Saved entries
Segment Open
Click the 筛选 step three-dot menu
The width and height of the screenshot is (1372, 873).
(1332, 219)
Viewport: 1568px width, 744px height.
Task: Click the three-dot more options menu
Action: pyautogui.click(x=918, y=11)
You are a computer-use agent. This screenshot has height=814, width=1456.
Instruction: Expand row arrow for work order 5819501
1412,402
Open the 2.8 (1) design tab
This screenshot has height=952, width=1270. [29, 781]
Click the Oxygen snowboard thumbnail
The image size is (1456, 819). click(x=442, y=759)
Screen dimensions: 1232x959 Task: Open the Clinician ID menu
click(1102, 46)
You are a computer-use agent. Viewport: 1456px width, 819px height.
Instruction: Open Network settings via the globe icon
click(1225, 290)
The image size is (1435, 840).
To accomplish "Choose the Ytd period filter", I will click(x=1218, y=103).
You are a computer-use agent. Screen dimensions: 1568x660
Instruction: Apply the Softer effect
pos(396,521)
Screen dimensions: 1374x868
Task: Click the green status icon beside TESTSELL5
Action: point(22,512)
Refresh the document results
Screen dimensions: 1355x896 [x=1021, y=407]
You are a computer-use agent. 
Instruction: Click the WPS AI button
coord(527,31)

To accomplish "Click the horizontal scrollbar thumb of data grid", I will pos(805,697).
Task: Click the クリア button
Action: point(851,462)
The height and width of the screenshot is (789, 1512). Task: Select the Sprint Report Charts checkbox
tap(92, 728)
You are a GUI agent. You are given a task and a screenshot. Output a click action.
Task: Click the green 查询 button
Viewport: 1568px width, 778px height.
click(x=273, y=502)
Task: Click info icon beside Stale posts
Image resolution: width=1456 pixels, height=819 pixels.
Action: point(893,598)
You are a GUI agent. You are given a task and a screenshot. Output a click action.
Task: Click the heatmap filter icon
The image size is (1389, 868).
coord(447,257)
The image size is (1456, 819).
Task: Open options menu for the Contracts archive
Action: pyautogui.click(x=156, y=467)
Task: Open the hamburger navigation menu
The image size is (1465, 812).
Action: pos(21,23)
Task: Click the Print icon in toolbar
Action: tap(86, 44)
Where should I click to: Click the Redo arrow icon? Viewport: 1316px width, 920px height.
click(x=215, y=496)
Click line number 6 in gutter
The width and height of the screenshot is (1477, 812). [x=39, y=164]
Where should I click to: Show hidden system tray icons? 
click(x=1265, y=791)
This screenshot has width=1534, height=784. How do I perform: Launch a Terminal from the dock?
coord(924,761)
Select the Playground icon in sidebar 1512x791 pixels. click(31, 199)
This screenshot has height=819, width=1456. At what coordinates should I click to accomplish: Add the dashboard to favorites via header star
Segment Closed
● What you need to do
Extract all of the data above without altering anything.

● Solution for this task
Click the 筛选 step three-dot menu
The width and height of the screenshot is (1372, 873).
(1332, 219)
Viewport: 1568px width, 744px height.
Task: Click the three-dot more options menu
Action: pyautogui.click(x=918, y=11)
You are a computer-use agent. This screenshot has height=814, width=1456.
Instruction: Expand row arrow for work order 5819501
1412,402
Open the 2.8 (1) design tab
This screenshot has height=952, width=1270. [29, 781]
Click the Oxygen snowboard thumbnail
The image size is (1456, 819). click(x=442, y=759)
Screen dimensions: 1232x959 Task: Open the Clinician ID menu
click(1102, 46)
You are a computer-use agent. Viewport: 1456px width, 819px height.
Instruction: Open Network settings via the globe icon
click(1225, 290)
The image size is (1435, 840).
To accomplish "Choose the Ytd period filter", I will click(x=1218, y=103).
You are a computer-use agent. Screen dimensions: 1568x660
Instruction: Apply the Softer effect
pos(396,521)
Screen dimensions: 1374x868
Task: Click the green status icon beside TESTSELL5
Action: point(22,512)
Refresh the document results
Screen dimensions: 1355x896 [x=1021, y=407]
You are a computer-use agent. 
Instruction: Click the WPS AI button
coord(527,31)

To accomplish "Click the horizontal scrollbar thumb of data grid", I will pos(805,697).
Task: Click the クリア button
Action: point(851,462)
The height and width of the screenshot is (789, 1512). Task: Select the Sprint Report Charts checkbox
tap(92, 728)
You are a GUI agent. You are given a task and a screenshot. Output a click action.
Task: Click the green 查询 button
Viewport: 1568px width, 778px height.
click(x=273, y=502)
Task: Click info icon beside Stale posts
Image resolution: width=1456 pixels, height=819 pixels.
Action: point(893,598)
You are a GUI agent. You are given a task and a screenshot. Output a click action.
Task: Click the heatmap filter icon
The image size is (1389, 868).
coord(447,257)
The image size is (1456, 819).
Task: Open options menu for the Contracts archive
Action: pyautogui.click(x=156, y=467)
Task: Open the hamburger navigation menu
The image size is (1465, 812).
Action: pos(21,23)
Task: Click the Print icon in toolbar
Action: tap(86, 44)
Where should I click to: Click the Redo arrow icon? Viewport: 1316px width, 920px height.
click(x=215, y=496)
Click line number 6 in gutter
The width and height of the screenshot is (1477, 812). [x=39, y=164]
Where should I click to: Show hidden system tray icons? 
click(x=1265, y=791)
This screenshot has width=1534, height=784. How do I perform: Launch a Terminal from the dock?
coord(924,761)
Select the Playground icon in sidebar 1512x791 pixels. click(31, 199)
This screenshot has height=819, width=1456. At what coordinates should I click to accomplish: Add the dashboard to favorites via header star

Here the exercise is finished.